Calder made this work at a time when he was just developing his idea of moving sculpture in Calder’s Circus. He was further inspired by a 1930 visit to the Paris studio of the Dutch abstract painter Piet Mondrian. On the walls of Mondrian’s studio were pieces of cardboard that he’d painted, intending to explore the relations of pure shape and color. Calder later described the experience of seeing them as a shock and a revelation. Abstraction wasn’t entirely new to Calder, but it now made sense to him in a new way. Calder imagined Mondrian’s cardboard pieces moving, or in Calder’s more technical, engineering language: “oscillating.” He wondered what would happen if these forms could really move. The thought soon inspired him to develop abstract sculptures with moving parts like this one.
Audio Guide Stop: Designer Karim Rasheed on Alexander Calder’s Object with Red Discs, 1931
NARRATOR: Alexander Calder called this work Object with Red Discs. That’s a minimal, bare-bones title. Yet when New York designer Karim Rashid looks at it, he sees something spiritual.
KARIMRASHID: The first impression I receive when I look at Object with Red Discs is a feeling of universality. The work is a discussion of the cosmos.

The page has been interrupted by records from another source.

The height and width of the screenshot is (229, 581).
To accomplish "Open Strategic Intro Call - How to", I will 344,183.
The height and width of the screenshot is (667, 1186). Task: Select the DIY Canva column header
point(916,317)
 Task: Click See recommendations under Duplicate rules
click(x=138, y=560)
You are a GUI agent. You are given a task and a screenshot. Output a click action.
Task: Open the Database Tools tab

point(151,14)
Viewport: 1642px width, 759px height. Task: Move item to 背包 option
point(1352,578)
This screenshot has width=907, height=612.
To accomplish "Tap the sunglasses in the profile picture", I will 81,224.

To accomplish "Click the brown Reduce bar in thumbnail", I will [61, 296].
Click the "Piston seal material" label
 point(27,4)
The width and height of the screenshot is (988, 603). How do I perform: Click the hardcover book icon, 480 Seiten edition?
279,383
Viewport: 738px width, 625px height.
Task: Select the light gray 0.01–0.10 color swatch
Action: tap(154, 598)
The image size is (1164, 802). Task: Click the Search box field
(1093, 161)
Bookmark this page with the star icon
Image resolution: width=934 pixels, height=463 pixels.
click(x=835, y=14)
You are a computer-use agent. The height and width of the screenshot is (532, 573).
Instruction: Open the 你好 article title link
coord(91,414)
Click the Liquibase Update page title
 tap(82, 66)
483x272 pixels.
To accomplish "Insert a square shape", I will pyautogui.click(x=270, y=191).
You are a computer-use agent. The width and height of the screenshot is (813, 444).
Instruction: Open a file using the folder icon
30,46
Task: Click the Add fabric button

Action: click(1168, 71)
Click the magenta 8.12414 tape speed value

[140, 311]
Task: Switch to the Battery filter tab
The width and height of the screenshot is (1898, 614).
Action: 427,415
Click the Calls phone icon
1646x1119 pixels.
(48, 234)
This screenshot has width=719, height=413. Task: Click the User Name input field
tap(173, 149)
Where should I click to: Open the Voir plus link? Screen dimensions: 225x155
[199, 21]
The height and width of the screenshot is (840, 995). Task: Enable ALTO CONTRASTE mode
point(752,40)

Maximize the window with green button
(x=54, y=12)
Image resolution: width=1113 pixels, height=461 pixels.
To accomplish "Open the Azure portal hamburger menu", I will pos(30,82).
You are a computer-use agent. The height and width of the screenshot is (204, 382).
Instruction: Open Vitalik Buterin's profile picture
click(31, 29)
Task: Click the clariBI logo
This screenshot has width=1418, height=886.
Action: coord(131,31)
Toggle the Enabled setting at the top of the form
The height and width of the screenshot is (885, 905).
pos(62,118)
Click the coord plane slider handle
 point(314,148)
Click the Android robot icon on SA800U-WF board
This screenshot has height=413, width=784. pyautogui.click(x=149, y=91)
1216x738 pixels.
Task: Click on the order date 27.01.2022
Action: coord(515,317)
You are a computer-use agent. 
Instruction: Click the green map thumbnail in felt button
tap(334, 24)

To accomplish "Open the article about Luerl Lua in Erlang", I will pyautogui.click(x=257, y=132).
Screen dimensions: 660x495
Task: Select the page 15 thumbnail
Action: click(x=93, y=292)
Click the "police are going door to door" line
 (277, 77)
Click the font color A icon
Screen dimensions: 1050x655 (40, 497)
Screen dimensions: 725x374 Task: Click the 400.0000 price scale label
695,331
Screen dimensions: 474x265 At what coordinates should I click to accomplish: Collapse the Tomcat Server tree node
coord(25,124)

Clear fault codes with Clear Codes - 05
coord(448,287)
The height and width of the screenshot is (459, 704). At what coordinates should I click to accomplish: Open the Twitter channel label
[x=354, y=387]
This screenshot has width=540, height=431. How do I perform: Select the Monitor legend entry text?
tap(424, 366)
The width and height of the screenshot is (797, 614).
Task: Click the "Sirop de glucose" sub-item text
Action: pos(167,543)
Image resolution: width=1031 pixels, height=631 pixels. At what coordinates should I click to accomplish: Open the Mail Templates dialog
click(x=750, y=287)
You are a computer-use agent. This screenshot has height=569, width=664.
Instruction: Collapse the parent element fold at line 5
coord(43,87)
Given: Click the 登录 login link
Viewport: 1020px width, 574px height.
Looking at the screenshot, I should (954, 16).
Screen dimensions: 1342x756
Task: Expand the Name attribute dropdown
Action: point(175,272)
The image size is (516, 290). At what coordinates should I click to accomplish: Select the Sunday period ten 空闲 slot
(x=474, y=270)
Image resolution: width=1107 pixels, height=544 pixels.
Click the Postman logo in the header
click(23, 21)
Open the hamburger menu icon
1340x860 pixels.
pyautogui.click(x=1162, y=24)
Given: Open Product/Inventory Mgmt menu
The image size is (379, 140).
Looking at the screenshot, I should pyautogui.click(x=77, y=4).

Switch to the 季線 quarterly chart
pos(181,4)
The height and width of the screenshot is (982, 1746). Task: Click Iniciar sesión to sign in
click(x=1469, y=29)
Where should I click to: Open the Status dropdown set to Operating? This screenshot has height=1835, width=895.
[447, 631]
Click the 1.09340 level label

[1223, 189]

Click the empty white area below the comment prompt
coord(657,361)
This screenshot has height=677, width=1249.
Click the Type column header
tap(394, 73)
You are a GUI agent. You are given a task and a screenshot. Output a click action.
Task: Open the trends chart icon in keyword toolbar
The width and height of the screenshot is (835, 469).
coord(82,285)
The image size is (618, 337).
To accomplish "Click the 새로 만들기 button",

NARRATOR: First, look at the base of the sculpture: you can see it takes the shape of a pyramid.
KARIMRASHID: The pyramid is one of the strongest forms that exists in the sense of spiritualism. The heavy weight of the ball that’s centered between a pyramid obviously is very spiritual, and alludes to icons of spirituality, the perfect sphere which represents in a sense in the abstraction of art the soul, and once again, the whole, kind of a holistic idea about humanity.
NARRATOR: Notice how the smaller discs higher up seem to be floating in space.
KARIMRASHID: That every sphere is different also speaks about our larger cosmos, of the relationship of different size planets and stars and universes. And the piece, the nature of it—as in most of Calder’s work—is a feeling of pleasure and a feeling of uplifted, elevated experience.